Here's a post from a blog titled, "A plain blog about politics". It has the simple title: "Believe what you're saying". I suggest you follow the link to the original. The author is Jonathan Bernstein.
-------------------------------------------------------------------
http://plainblogaboutpolitics.blogspot.com/2012/07/believe-what-youre-saying.html

Believe What You're Saying I don't get the sense that people paid enough attention to a really excellent Jackie Calmes story in Saturday's NYT about the continuing farce that is the GOP position on Medicare. Perhaps because the Times gave it a bland headline ("Delicate Pivot as Republicans Blast Rivals on Medicare Cuts") instead of something more accurate, such as "Republicans Are Shockingly Hypocritical, Irresponsible, and Flat-Out Full of Crap on Medicare Cuts." To review:

 1. Medicare cuts were the main specific complaint about health care reform that Republicans used in the 2010 campaign, and are still using today. At least in GOP ads, medicare cuts were probably a more common attack than general complaints about "liberty" or even the mandate. Opposing the ACA Medicare cuts was what Republicans ran on in 2010, and are running on today.

2. Republicans support the cuts that they ran, and are running, against. Soon after arriving in Washington, that Tea Party class of 2011 voted for the Ryan budget which contained the very Medicare cuts they campaigned against.

 3. While also voting to repeal Obamacare, and thus eliminate the significant benefits for Medicare recipients in the ACA, including closing the donut hole and free preventative measures.

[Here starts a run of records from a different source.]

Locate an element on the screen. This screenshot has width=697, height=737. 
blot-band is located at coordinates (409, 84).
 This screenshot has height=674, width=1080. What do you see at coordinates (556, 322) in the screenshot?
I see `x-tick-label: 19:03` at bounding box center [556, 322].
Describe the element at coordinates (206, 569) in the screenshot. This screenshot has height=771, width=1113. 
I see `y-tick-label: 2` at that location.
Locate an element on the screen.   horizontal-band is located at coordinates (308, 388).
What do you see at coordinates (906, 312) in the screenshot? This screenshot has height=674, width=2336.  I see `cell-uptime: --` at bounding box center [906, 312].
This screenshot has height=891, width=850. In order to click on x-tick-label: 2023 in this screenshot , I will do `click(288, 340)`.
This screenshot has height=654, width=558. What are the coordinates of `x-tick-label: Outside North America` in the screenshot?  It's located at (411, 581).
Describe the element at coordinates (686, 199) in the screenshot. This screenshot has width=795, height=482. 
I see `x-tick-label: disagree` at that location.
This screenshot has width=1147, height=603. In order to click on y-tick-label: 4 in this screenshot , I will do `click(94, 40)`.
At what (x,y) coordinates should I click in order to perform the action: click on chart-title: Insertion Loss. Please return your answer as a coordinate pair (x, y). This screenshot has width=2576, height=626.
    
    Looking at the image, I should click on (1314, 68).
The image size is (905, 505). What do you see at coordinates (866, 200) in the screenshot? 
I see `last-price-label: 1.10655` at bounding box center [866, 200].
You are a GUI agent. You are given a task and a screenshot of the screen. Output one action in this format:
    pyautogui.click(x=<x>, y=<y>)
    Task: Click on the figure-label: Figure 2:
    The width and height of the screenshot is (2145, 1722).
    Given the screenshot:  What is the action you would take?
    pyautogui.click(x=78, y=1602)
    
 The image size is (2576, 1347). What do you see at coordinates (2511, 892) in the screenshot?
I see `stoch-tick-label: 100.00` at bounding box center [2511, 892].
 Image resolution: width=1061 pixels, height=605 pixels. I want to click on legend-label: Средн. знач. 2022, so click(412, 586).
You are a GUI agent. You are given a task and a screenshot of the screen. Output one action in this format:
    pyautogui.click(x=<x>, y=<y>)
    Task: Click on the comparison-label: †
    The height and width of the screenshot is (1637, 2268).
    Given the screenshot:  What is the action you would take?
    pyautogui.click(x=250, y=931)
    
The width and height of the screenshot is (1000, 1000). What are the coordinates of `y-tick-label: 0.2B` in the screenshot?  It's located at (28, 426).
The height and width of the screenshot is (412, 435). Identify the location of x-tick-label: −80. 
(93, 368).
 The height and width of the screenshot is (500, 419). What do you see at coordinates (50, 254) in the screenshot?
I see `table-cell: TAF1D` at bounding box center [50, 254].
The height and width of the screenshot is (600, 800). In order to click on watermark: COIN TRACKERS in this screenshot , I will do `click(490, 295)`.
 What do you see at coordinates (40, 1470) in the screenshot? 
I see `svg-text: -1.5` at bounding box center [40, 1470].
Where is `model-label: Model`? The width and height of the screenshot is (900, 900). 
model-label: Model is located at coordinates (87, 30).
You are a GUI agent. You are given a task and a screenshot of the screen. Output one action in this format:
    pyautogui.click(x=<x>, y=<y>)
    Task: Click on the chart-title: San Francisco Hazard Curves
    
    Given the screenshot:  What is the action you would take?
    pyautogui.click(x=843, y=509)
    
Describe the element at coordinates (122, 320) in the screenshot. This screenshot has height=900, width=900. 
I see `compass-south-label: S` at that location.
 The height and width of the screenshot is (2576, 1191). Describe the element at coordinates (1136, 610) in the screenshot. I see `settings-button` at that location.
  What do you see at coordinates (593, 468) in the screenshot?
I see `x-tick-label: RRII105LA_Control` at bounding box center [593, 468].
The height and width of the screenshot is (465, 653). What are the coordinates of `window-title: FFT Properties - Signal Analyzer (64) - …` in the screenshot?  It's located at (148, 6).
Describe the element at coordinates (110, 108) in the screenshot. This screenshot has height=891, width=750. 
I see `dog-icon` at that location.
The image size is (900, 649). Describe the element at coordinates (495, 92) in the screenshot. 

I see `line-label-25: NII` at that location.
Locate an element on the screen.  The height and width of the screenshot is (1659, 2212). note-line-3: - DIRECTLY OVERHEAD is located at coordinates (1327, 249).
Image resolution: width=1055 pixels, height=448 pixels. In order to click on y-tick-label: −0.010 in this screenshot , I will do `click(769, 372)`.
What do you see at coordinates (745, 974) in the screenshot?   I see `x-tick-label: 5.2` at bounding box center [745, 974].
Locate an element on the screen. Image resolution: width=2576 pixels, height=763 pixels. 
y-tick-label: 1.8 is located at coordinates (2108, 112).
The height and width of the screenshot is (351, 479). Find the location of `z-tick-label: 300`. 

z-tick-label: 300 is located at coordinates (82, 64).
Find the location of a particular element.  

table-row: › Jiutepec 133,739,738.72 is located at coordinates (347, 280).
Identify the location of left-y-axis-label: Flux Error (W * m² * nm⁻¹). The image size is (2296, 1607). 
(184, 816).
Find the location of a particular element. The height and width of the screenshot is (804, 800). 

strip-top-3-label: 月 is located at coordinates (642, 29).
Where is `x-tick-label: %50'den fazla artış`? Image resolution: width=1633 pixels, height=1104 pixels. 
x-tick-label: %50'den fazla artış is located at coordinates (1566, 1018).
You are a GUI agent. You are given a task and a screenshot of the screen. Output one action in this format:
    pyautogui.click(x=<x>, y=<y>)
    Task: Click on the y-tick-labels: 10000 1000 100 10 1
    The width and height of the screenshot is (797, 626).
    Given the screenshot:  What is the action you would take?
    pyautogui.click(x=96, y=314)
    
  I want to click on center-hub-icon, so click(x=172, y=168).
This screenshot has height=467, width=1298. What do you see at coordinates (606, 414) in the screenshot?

 4. And while supporting the Ryan plan to transform Medicare into a new program that would certainly cut benefits far more than would be the case under the ACA.

 5. All of which doesn't even account for absolute Republican opposition to the long-term cost-cutting measures in ACA (such as the IPAB) -- while at the same time Republicans also have been bashing Barack Obama and the Democrats for not being willing to do "entitlement reform." 

Calmes does a first-rate job of telling that story, which is still (I believe) very much underappreciated by the press as a whole. I'm not one to really care very much about hypocrisy, but the plain fact that Republicans actually support the Medicare cuts they've been running ads against for the last four years is, well, astonishing. And that's without the rest of this whole sequence (which includes, of course, the fraud of "repeal and replace" as well).